▸ **The task**: Locate all lines in the data below that hold "agent" and show them.

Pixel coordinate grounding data
[Start of Attachment]

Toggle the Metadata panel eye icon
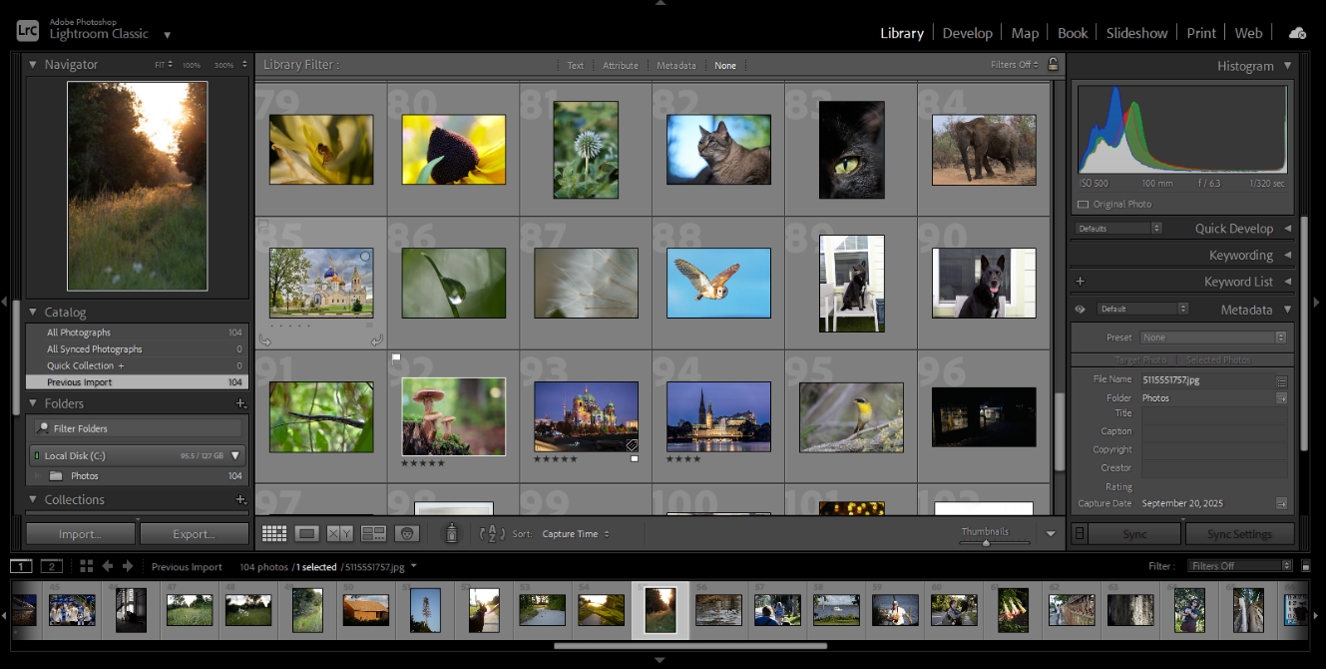1326x669 pixels. pos(1080,309)
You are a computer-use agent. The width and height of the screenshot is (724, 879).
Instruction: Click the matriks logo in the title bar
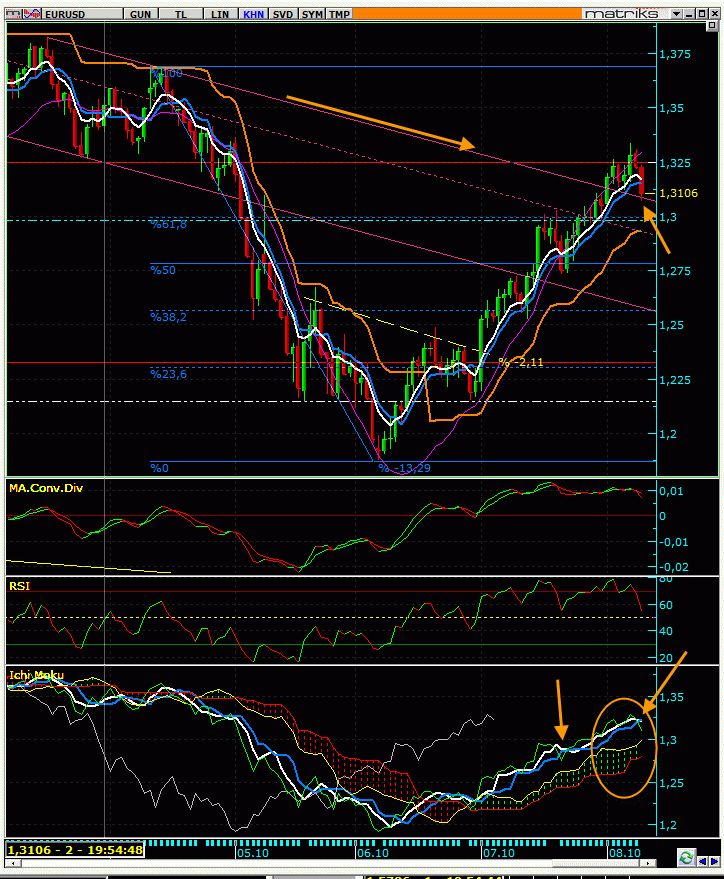pos(621,14)
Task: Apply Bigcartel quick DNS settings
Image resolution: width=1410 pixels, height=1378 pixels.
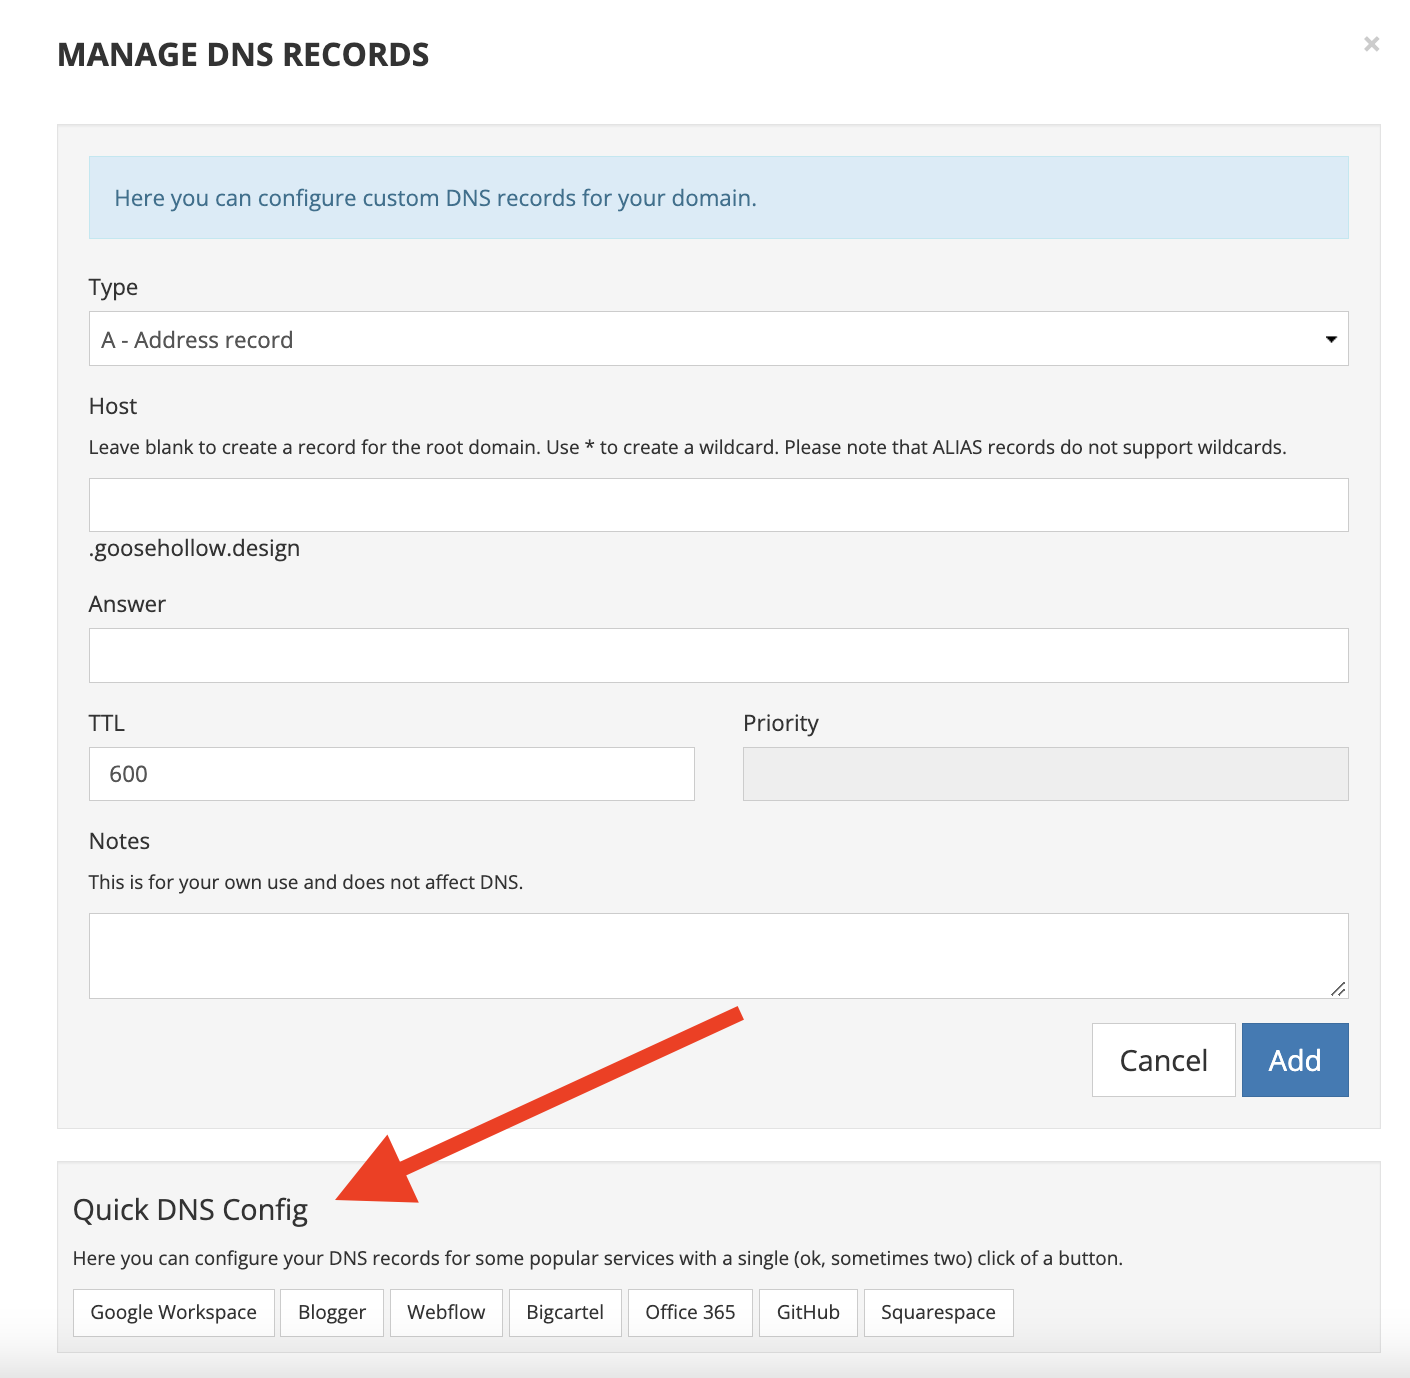Action: [565, 1312]
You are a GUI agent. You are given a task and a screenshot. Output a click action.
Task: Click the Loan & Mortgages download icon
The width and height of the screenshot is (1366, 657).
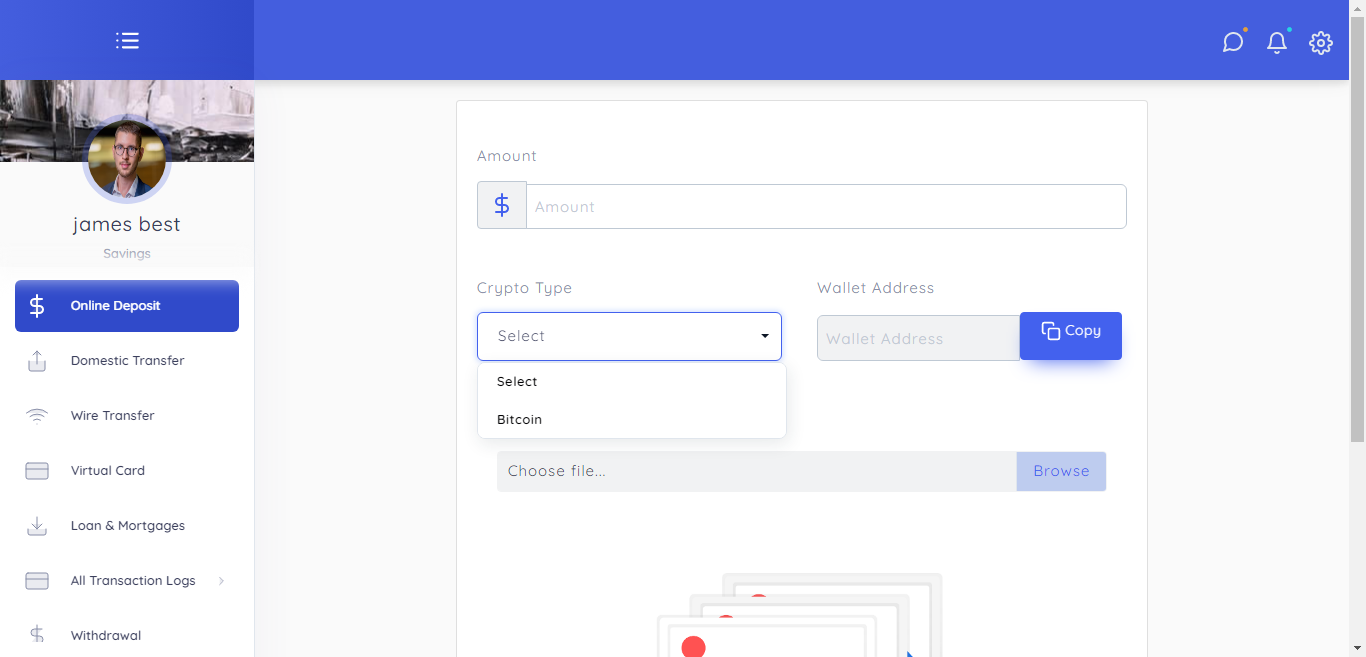tap(37, 526)
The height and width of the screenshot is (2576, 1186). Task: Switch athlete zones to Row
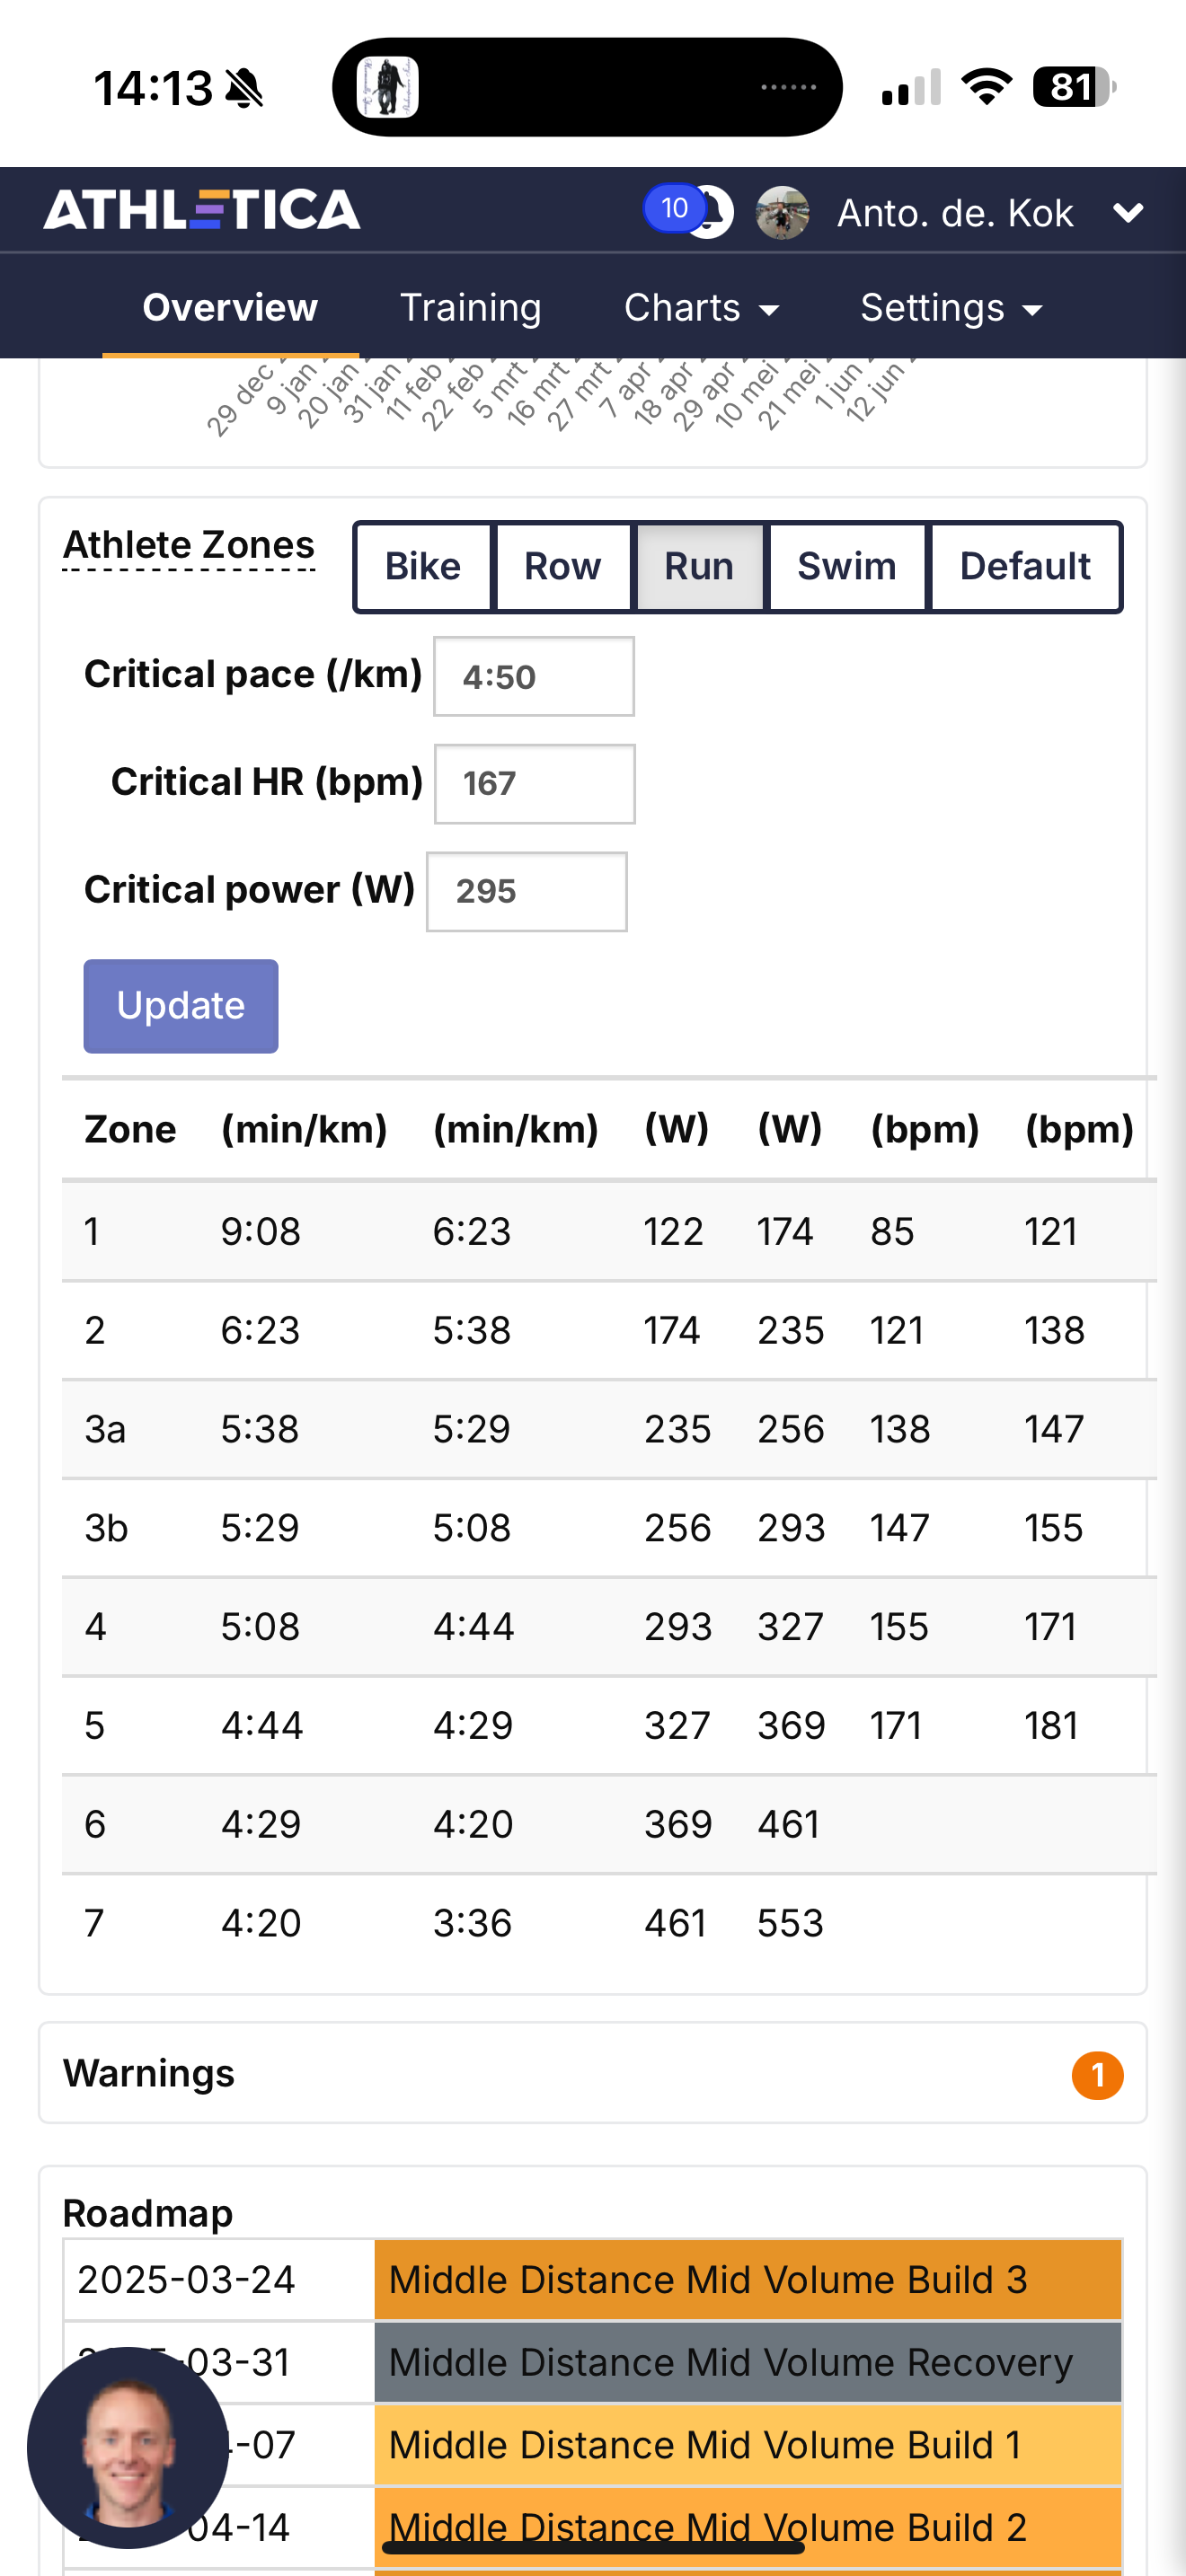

[End of Attachment]

▸ **Response box**:
You are a computer-use agent. The width and height of the screenshot is (724, 879).
You are a GUI agent. You are given a task and a screenshot. Output a click action.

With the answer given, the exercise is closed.